Neben der Rücknahme der Verlegung der Kulturmagazine im Ersten empfiehlt der Rundfunkrat «eine klare Strukturierung und Auffindbarkeit von Kulturbeiträgen» im Ersten sowie eine «klare Konturierung» der Kulturmagazine. Für die Tagesthemen wird darüber hinaus eine Aufstockung der Kulturbeiträge aus dem klassischen Kulturgeschehen sowie eine «verbesserte Koordinierung zwischen ARD aktuell und den Zulieferredaktionen» empfohlen.

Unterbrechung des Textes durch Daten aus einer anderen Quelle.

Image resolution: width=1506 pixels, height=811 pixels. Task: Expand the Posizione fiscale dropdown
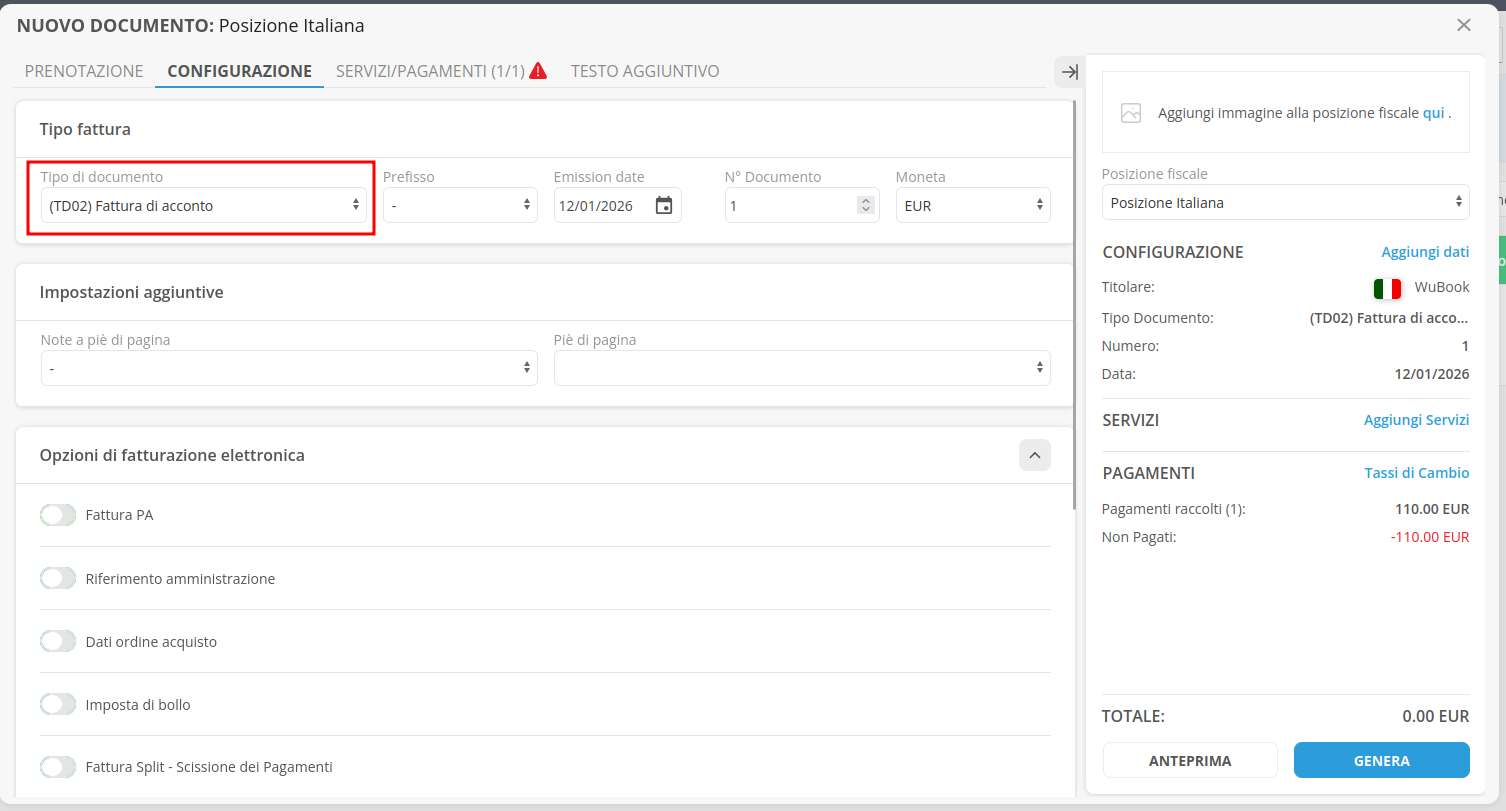pos(1285,203)
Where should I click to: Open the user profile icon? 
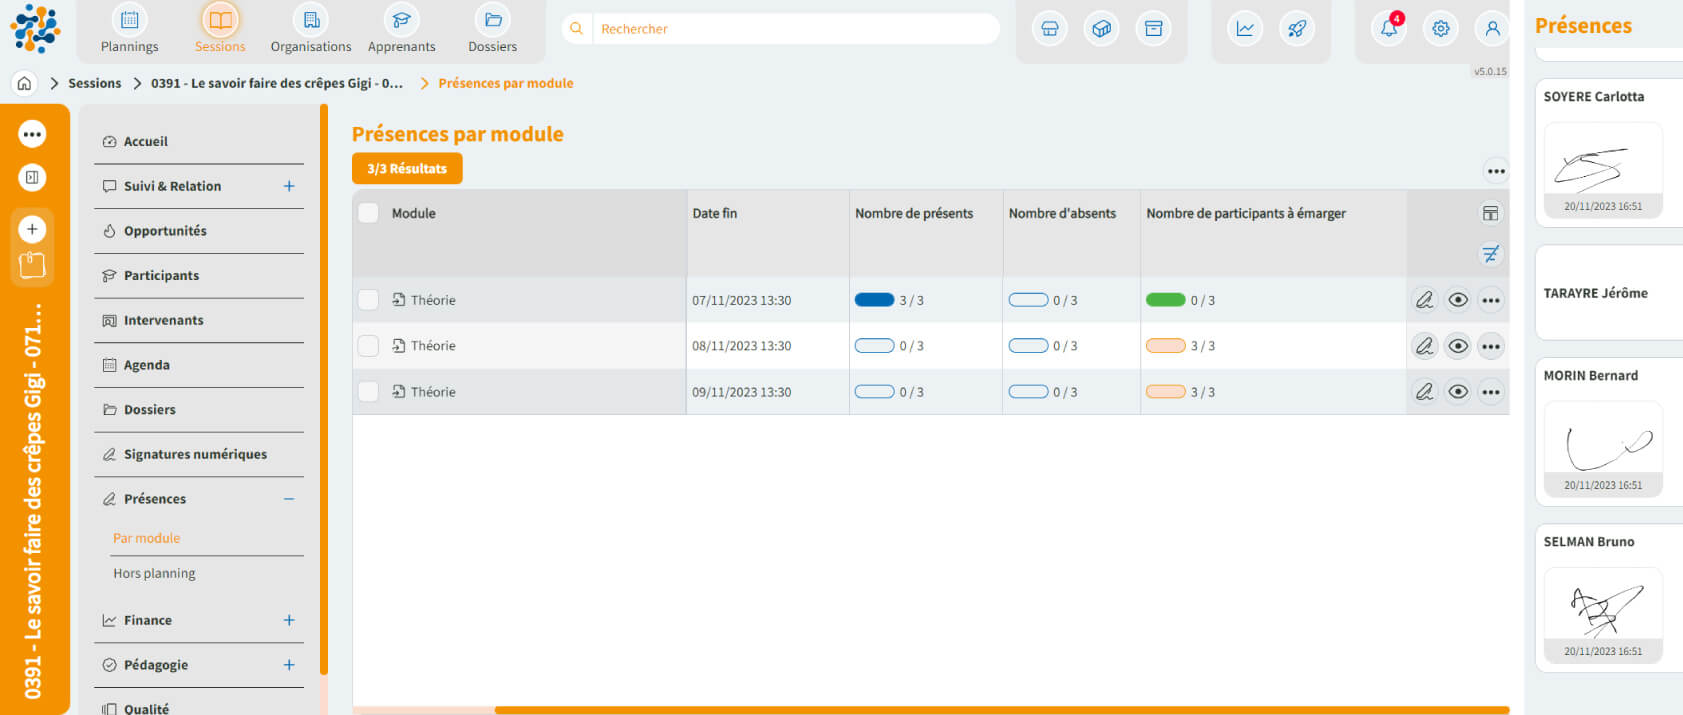tap(1492, 29)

Als Modell nannte der Rundfunkrat das vom WDR verantwortete Morgenmagazin, «das vor jeder vollen Stunde Einblick in die Kulturszene gibt und zum Beispiel mittwochs mit einem Kulturtipp und donnerstags mit einem Kinotipp aufwartet».

Vor allem im Ersten müssten die Auffindbarkeit und Erkennbarkeit der Kultursendungen verbessert werden. Die Kulturformate müssten daher auch in der ARD zum Markenzeichen entwickelt werden, von denen «mindestens eines wöchentlich in der Prime Time» einzuordnen sei. Schliesslich empfahl das Gremium eine Neuauflage der in den 80er-Jahren vom WDR erstellten Studie «Der WDR als Kultur- und Wirtschaftsfaktor», um die vielfältigen Leistungen des WDR auf diesem Feld zu erforschen.